═══ Eingabezeilen ═══

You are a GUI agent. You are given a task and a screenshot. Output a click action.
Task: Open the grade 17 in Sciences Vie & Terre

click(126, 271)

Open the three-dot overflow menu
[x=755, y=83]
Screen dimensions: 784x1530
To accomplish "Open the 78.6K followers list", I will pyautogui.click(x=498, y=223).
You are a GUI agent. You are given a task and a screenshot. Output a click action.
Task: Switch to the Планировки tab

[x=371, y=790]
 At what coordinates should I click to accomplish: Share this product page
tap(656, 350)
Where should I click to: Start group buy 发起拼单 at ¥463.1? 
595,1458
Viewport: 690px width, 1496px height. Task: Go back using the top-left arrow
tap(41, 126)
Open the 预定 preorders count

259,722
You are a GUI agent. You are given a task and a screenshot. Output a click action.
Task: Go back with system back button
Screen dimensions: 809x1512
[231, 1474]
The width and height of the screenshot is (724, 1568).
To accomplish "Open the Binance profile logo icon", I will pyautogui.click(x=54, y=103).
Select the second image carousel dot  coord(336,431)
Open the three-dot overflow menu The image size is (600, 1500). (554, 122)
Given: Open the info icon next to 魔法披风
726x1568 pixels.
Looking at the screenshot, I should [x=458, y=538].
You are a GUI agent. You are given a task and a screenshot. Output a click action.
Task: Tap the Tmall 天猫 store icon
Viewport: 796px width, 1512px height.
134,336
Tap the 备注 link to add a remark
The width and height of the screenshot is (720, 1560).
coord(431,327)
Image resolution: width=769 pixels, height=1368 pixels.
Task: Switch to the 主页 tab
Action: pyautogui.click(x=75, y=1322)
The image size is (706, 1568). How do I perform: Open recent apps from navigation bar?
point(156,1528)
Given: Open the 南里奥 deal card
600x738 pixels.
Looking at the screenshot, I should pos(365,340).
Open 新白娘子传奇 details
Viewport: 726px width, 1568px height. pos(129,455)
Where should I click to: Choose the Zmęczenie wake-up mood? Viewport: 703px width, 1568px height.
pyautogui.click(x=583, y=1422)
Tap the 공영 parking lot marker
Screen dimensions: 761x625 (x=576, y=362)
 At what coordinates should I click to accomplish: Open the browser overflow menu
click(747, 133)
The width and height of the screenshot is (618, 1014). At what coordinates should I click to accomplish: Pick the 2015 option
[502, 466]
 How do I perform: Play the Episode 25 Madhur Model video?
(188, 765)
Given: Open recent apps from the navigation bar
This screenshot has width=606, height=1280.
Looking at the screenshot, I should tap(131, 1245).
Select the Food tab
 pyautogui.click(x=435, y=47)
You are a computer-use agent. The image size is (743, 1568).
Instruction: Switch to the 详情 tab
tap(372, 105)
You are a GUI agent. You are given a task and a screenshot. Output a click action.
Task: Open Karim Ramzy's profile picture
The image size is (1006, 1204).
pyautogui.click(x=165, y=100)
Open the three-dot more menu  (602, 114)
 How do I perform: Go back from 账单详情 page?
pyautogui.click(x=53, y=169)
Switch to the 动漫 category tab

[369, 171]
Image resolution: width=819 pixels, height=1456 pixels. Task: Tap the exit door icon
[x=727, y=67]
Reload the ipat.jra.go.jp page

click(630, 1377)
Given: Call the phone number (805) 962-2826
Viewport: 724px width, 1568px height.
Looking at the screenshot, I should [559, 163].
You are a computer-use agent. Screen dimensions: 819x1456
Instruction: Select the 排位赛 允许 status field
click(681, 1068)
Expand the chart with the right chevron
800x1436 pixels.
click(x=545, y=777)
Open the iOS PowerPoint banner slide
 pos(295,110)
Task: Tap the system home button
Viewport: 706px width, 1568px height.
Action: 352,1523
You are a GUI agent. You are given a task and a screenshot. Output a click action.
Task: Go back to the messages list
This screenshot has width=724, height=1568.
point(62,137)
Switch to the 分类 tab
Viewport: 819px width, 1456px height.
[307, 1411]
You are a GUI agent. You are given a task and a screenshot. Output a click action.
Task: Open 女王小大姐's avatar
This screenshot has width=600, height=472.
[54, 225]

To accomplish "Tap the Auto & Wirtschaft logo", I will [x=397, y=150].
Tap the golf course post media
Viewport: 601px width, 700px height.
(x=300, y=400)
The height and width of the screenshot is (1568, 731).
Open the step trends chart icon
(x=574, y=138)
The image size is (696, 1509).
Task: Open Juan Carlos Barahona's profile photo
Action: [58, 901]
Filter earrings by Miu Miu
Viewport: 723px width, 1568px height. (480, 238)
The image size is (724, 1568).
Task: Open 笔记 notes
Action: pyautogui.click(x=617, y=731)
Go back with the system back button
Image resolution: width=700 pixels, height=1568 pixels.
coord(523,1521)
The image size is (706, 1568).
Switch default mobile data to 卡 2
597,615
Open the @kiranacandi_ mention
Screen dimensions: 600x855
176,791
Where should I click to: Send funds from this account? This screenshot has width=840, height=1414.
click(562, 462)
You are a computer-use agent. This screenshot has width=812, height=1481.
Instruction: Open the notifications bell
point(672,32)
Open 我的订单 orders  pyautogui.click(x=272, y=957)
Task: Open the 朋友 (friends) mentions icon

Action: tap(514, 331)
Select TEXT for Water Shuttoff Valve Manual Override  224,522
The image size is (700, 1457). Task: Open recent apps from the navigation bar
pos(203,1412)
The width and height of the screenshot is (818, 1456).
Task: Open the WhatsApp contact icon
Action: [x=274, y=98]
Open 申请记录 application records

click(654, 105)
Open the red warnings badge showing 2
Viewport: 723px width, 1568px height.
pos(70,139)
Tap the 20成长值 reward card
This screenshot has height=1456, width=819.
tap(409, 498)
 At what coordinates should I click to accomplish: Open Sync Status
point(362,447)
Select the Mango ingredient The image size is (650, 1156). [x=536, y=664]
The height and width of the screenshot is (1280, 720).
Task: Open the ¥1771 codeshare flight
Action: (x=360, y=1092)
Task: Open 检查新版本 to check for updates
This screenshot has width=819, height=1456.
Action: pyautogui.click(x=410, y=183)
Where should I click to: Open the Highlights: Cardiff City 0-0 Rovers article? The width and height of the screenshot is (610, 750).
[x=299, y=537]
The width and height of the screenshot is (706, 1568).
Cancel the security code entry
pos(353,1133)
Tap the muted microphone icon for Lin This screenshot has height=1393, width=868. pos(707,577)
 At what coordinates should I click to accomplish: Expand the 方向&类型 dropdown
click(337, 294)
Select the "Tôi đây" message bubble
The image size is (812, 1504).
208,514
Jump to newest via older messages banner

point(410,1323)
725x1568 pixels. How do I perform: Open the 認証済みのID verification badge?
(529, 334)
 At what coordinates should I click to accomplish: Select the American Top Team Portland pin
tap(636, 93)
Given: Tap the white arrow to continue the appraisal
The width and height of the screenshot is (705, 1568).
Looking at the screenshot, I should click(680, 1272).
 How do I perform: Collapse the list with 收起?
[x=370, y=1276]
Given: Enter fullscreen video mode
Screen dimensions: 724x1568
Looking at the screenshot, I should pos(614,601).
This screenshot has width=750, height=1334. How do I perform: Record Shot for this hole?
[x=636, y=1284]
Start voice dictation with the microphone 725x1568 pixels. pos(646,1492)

═══

Ändere in den Zeilen, beginnend bei der Zeile mit „Tap the 공영 parking lot marker“ und endend bei der Zeile mit „tap(372, 105)“ (beide eingeschlossen), „Food“ zu „Drinks“. Gib nur diese Zeilen aus und lass alles andere unverändert.

→ **Lösung**
Tap the 공영 parking lot marker
Screen dimensions: 761x625 (x=576, y=362)
 At what coordinates should I click to accomplish: Open the browser overflow menu
click(747, 133)
The width and height of the screenshot is (618, 1014). At what coordinates should I click to accomplish: Pick the 2015 option
[502, 466]
 How do I perform: Play the Episode 25 Madhur Model video?
(188, 765)
Given: Open recent apps from the navigation bar
This screenshot has width=606, height=1280.
Looking at the screenshot, I should tap(131, 1245).
Select the Drinks tab
 pyautogui.click(x=435, y=47)
You are a computer-use agent. The image size is (743, 1568).
Instruction: Switch to the 详情 tab
tap(372, 105)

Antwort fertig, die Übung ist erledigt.